2. Mobility – range of motion
3. Tissue flexibility – ability of
connective tissue to move
Balance
Exercise
To maintain
or improve balance work on single leg balance exercise. To keep safe start by standing next to a
firm counter that you can reach out to hold if you feel like you may fall. Progress to being to hold a single leg
balance on each leg without holding on for at least a minute.
If this gets
easy you can try closing your eyes – but be careful and be near a counter again
or other solid object you can hover your hands over in the event you feel you
may fall.

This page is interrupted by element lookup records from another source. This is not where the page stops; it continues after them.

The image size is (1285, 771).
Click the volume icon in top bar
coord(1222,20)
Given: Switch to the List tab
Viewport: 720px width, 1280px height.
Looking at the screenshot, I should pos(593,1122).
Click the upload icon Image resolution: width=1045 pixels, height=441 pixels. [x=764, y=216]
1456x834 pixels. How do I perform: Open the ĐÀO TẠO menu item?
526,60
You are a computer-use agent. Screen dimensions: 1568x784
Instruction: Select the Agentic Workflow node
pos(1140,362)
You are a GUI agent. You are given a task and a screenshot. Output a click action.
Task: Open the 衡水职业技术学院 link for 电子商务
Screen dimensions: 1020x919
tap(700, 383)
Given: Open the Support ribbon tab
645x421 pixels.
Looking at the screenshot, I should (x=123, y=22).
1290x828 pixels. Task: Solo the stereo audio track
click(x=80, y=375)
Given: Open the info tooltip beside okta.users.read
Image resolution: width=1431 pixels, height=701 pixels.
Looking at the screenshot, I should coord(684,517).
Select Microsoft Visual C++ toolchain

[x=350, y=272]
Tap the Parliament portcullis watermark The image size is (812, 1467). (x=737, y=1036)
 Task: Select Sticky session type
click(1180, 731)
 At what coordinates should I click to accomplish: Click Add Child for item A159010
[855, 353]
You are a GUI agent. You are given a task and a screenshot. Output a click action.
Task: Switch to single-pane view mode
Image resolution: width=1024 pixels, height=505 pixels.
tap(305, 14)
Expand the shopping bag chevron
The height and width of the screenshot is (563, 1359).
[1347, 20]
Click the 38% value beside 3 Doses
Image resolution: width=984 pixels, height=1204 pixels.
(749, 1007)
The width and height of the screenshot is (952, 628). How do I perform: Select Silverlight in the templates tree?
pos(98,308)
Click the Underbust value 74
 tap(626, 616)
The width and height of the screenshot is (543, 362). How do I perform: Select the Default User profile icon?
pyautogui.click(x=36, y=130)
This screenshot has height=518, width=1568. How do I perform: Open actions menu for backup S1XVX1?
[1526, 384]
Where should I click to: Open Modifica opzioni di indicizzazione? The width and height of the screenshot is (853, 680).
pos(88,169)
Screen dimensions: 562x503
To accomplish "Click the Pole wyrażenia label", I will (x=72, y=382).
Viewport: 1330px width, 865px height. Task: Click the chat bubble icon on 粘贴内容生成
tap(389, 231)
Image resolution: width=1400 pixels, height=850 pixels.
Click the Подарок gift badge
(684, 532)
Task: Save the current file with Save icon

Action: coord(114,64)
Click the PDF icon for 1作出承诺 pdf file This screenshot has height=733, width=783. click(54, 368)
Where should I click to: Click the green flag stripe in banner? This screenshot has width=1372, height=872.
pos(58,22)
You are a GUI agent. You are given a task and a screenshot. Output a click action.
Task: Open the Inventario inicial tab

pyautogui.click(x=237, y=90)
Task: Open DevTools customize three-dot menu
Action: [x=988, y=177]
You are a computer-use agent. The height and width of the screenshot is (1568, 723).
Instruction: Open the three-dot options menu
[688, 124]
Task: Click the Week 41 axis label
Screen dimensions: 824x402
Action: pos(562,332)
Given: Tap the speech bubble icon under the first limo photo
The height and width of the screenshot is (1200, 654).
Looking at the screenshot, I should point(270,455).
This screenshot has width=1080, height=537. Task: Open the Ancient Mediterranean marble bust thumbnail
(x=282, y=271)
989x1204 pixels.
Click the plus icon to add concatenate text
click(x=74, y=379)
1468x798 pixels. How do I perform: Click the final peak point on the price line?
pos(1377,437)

If you master this exercise
you have really trained your balance systems well!
Ideally do
this exercise in bare feet – shoes reduce ground feel which is critical to
learning to balance.
Mobility
Exercise
Key area to
focus on are the ankle as we tend to lose mobility here and this directly
prevents proper walking and balance!
To train this you can incorporate foot/ankle circles during your one leg
stance – try to draw a large circle with your toes on the foot that is held in
the air. Go 10 – 20 times in one
directly and then repeat in the other direction and do both ankles!
Elevate the
front of the ball of your foot against a vertical surface of a step or wall and
then lean the whole body forward slightly keeping your heel on the ground. You should feel a nice stretch in the calf
and Achilles Tendon – hold for 30 seconds and do not push into pain. Repeat with knee of stretching leg bent and
repeat on both sides.
Tissue
Flexibility
Doing foam
roller exercises for foot and calf to help maintain tissue flexibility. Vibrating foam rollers like the Therabody Wave
Roller work best. Here is a quick
video showing how to foam roll your calves:
https://youtu.be/nZZe9ai7Vvw . Here is a great video on how to use a bar
or golf or lacrosse ball on the bottom of your feet: https://youtu.be/wOqsGsvJu6M
The other
fantastic way to improve tissue mobility is the using the Theragun Massage Gun
on your feet and calves – see here: https://youtu.be/o8lD95grrus and WOW does this feel great!
Last but not
least, it is very important to maintain good hydration by drinking plenty of
water – your connective tissue is mostly made up of water so drink up!